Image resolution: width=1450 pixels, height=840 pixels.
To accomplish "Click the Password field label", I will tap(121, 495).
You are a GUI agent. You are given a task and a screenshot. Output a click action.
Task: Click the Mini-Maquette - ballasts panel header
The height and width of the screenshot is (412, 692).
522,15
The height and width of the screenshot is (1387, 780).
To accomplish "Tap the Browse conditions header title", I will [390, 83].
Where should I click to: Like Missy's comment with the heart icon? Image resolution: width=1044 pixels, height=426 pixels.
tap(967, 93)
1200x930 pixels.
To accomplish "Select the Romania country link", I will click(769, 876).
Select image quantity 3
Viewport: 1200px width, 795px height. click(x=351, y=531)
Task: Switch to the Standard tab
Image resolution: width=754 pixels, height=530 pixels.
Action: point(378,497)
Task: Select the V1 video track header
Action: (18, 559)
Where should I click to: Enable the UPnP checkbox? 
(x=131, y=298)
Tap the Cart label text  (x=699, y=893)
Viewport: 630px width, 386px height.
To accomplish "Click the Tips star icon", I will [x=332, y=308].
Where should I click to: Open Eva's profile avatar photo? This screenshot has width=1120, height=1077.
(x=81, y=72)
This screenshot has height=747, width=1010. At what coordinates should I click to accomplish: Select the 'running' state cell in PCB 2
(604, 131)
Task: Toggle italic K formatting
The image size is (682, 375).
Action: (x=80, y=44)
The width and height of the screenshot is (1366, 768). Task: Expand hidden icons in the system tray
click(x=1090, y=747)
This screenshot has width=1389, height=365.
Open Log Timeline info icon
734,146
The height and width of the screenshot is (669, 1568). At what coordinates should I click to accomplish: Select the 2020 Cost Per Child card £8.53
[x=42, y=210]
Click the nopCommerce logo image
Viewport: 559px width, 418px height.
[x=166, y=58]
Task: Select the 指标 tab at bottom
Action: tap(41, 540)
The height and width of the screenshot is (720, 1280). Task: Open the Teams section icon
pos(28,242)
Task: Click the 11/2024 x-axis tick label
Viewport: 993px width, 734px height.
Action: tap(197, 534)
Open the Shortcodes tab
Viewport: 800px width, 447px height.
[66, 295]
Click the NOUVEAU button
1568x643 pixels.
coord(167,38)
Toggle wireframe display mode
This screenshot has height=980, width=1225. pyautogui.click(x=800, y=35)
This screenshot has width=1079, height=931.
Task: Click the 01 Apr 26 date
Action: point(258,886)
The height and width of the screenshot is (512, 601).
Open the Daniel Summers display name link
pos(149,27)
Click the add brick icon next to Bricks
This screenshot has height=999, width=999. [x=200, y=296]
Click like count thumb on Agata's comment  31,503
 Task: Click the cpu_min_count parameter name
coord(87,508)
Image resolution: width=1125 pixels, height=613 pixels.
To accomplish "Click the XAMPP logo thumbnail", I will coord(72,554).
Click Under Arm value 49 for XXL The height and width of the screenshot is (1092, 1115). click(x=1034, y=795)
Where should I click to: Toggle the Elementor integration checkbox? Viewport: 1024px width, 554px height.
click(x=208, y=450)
· · · · ·
WHAT NEEDS TO BE DONE> Recast the rows from the line with "Image resolution: width=1125" through the end of the rows as a numbered list, leaving out blank lines.

OUTPUT FOR THIS EXERCISE>
1. Image resolution: width=1125 pixels, height=613 pixels.
2. To accomplish "Click the XAMPP logo thumbnail", I will coord(72,554).
3. Click Under Arm value 49 for XXL The height and width of the screenshot is (1092, 1115). click(x=1034, y=795)
4. Where should I click to: Toggle the Elementor integration checkbox? Viewport: 1024px width, 554px height.
5. click(x=208, y=450)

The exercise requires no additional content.